Bought by Warner Brothers as a vehicle for their then-major star George Raft, it eventually went to the less-proven Humphrey Bogart (his breakout roles in High Sierra and The Maltese Falcon had come only a year or so earlier – prior to that he’d been knocking around Warner’s backlot playing two-bit gangsters and villains). Bogart’s sad eyes and sardonic line delivery gave Rick Blaine a depth that Raft could never have managed. The cast filled out with Swedish beauty Ingrid Bergman, Paul Henreid, and wonderful supporting staples Claude Rains, Sydney Greenstreet, Peter Lorre, and S.Z. “Cuddles” Sakall. Warner’s sturdy and reliable Michael Curtiz took the directing reins, but most people agree that producer Mervyn LeRoy was really the strongest driving force behind the film – even possibly adding the famous final line (“Louis, this looks like the beginning of a beautiful friendship”) himself late in the editing process. For a very complete and accessible look at the production of Casablanca – which was so chaotic it’s amazing the film got completed at all – see Aljean Harmetz’s great book Round Up the Usual Suspects: The Making of Casablanca.

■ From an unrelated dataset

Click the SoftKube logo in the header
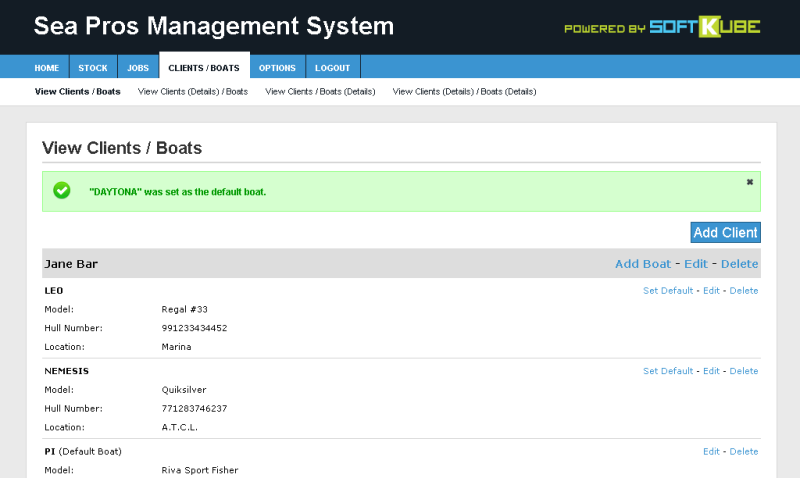 click(705, 27)
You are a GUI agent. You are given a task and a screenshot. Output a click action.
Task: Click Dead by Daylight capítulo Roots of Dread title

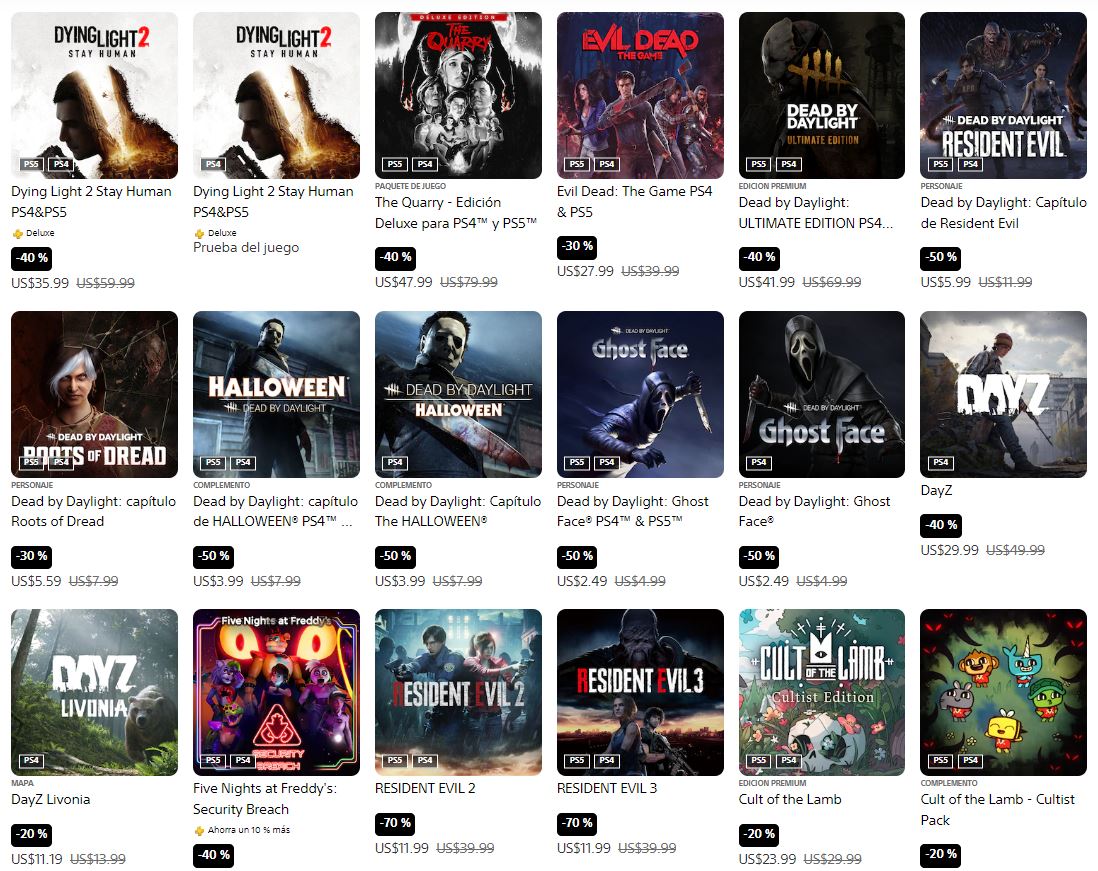click(x=93, y=511)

The success of the film, though, is centered on the perfect combination of the film’s brilliant dialogue (by Julius & Philip Epstein and Howard Koch) and all of the actors’ flawless delivery of it. Lines like “We’ll always have Paris,” “Here’s looking at you, kid,” and “Round up the usual suspects” (not to mention the misquote “Play it again, Sam”) have entered the common lexicon not only of film buffs, but of the cultural at large. In less capable hands, Rick’s ultimate noble decision could seem corny or self-righteous, but Bogart’s performance and the character given him by Koch and the Epsteins doesn’t allow that to happen. Rick remains a difficult-to-decipher, complex character to the end – a character full of both nobility and cynicism, both love and guardedness. I’m not always wholly convinced that his final act is not one of self-protection rather than self-sacrifice.